Watching television seems like such a visual thing to do. After all, we do call it watching, don’t we? For the most part, for most people, it is a visual experience.
But where does that leave those of us who can’t see the screen, or who have difficulty making out the details? Are we marooned in a televisionless world? Or stuck only understanding a small portion of the program?
In short, what is it like for me to watch television as a blind person?
If you want to be purely pedantic, I don’t watch television. For one thing, I can’t watch anything in a literal sense, and for another… I don’t actually own a television.
I do own a laptop and a smartphone, though, and do subscribe to streaming services.
We are now in a time and place where it is easier and easier for someone like me to enjoy shows to nearly the same degree as sighted people do, especially where streaming services are concerned. For years now, closed captionning has been a thing that has allowed the hearing impaired to follow such things. Audio description is now catching up.
Audio description is basically a track laid over the program with a narrator describing the action and setting between moments of dialogue. It isn’t perfect, but it’s usually good enough to get the idea across. And streaming services seem to be leading the charge. I have tried Netflix, Amazon Prime Video and Disney Plus (though am not currently subscribed to all three). Of the three, Netflix and Disney are the ones I have the most experience with, and these days, any original programming either has offered up has audio description. Disney Plus, as a much more recent offering, can claim to have done this from the start but Netflix gets the credit for beginning the trend. Starting back when their Daredevil series began, every series and movie they have created has come with audio description, and no, it isn’t lost on me that they chose the show with the blind protagonist to begin this.
Now, it’s on everything. Even their standup comedy specials have it, though to be honest I find it distracting in that one instance. Mostly, though, it’s awesome.
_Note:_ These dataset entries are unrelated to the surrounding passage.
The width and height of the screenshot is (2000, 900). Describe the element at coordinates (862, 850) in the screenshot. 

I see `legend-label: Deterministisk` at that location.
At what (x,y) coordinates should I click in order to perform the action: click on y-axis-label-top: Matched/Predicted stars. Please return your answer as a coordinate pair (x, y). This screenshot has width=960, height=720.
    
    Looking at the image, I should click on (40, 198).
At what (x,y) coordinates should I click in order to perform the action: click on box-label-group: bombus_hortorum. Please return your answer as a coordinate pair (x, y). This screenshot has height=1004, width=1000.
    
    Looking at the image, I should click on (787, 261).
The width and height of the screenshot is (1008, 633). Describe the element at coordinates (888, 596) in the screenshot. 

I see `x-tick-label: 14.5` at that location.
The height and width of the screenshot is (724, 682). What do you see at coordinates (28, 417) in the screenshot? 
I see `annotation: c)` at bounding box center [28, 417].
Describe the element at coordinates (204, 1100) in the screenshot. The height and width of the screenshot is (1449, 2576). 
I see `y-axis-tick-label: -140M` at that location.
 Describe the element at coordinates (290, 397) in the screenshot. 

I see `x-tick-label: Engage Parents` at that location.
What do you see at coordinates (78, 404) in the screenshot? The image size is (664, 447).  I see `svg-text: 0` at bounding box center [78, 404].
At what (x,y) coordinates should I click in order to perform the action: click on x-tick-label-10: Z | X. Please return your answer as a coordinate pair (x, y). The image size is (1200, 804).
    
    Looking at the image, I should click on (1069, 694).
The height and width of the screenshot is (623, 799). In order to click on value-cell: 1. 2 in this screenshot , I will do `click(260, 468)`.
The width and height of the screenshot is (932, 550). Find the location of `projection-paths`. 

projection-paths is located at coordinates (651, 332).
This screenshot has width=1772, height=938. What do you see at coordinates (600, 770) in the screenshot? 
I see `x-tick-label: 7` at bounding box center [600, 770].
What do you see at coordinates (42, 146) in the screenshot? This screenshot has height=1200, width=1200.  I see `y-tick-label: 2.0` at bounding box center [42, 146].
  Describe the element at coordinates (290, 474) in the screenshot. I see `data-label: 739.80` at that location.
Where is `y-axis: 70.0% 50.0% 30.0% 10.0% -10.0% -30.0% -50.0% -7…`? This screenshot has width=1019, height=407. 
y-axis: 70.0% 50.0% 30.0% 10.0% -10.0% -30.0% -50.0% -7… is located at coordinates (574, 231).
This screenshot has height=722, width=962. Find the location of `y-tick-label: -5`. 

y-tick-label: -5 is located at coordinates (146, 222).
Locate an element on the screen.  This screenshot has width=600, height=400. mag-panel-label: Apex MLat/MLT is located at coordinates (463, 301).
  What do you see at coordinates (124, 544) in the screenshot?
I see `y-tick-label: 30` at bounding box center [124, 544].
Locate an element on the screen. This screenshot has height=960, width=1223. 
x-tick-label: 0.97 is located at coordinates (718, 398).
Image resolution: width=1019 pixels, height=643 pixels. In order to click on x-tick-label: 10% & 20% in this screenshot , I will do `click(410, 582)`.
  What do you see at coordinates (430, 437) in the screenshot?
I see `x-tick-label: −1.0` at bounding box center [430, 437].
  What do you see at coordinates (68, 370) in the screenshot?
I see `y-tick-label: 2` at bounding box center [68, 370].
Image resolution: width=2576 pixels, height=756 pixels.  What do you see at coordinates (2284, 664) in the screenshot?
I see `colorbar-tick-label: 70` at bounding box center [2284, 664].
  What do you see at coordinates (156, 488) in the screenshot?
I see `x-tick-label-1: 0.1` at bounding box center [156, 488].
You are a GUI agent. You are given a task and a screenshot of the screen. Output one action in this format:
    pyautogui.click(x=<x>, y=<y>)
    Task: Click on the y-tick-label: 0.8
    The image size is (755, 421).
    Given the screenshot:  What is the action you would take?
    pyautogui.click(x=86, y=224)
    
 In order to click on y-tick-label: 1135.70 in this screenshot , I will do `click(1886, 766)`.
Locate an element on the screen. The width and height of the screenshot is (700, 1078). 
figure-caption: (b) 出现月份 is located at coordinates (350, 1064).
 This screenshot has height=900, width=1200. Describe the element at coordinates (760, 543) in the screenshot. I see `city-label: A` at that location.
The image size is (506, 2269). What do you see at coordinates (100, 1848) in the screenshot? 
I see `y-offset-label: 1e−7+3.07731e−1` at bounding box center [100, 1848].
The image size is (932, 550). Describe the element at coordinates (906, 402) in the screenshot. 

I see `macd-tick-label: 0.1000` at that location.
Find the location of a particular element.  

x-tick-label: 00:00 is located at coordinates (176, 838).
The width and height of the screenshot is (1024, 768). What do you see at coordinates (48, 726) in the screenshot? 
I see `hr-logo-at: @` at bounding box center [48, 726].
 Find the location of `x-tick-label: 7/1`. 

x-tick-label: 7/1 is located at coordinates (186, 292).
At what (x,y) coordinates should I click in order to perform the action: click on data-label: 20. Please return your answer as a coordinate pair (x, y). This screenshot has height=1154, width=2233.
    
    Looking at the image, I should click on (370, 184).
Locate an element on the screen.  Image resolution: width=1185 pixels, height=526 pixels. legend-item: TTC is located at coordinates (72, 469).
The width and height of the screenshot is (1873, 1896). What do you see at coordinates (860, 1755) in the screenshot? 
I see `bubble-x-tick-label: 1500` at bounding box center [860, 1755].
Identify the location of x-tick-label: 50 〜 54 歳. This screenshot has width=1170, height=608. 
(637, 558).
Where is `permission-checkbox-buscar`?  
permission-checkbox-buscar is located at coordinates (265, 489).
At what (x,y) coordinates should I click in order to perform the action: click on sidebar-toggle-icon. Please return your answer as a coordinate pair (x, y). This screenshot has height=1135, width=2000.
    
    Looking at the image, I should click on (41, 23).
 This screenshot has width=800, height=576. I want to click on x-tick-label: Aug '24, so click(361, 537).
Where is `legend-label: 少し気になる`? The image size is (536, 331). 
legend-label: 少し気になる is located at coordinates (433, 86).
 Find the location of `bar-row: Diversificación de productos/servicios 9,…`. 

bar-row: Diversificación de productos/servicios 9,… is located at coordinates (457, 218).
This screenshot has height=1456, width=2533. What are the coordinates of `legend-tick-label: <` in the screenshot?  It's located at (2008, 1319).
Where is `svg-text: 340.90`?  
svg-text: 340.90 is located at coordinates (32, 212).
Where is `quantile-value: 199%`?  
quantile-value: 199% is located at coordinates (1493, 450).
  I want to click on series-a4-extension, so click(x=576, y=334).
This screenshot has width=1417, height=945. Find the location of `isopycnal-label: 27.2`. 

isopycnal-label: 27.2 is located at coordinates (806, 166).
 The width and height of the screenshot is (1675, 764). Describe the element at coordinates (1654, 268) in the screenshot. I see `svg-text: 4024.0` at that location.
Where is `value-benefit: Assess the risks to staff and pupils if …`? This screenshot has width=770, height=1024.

And sometimes unintentionally hilarious, such as the time when the narrator dramatically announced that Daredevil (a blind man, I will remind you) “walks away and doesn’t look back.” Of course he doesn’t look back, he can’t. But mostly, yes, it’s awesome.
But what about the shows that aren’t created by/for the platform? Those, unfortunately, tend not to come with audio description when they stream, though some do have it when watched on their originating television channels. So can I still watch them?
Yes. Mostly, I can still follow those stories. You would be surprised how much you can get from sound effects and dialogue.
For instance, Doctor Who does not have audio description. Or at least, it doesn’t the way I consume it. It is the only show that I outright buy, as it is no longer on Netflix but I still love it and want to follow it, so I buy it on itunes. That show has always been particularly good at conveying what is actually happening through sound and dialogue. Right now, with its current cast of characters, I hear a common complaint that one or two characters tend to state the obvious. “Look, a big plane” or the like. It probably is annoying for most of you. For me, though, it’s awesome. I know that there is a big plane. But failing anything that obvious, the sound of a jet engine is fairly distinctive. As is the sound of planes taking off, which would have already told me we were at an airfield. True, I sometimes miss some details, but I have almost never been left unsure what was happening as a whole.
I’m not going to try to claim that it is just as easy for me to consume visual media as it is for most people. I have to take an extra step here and there, and I do have to concentrate a bit more. I do miss some things. However, I do get just as much enjoyment out of it, and now you know how.
Now, if you’ll excuse me, I need to go and find something to not actually watch.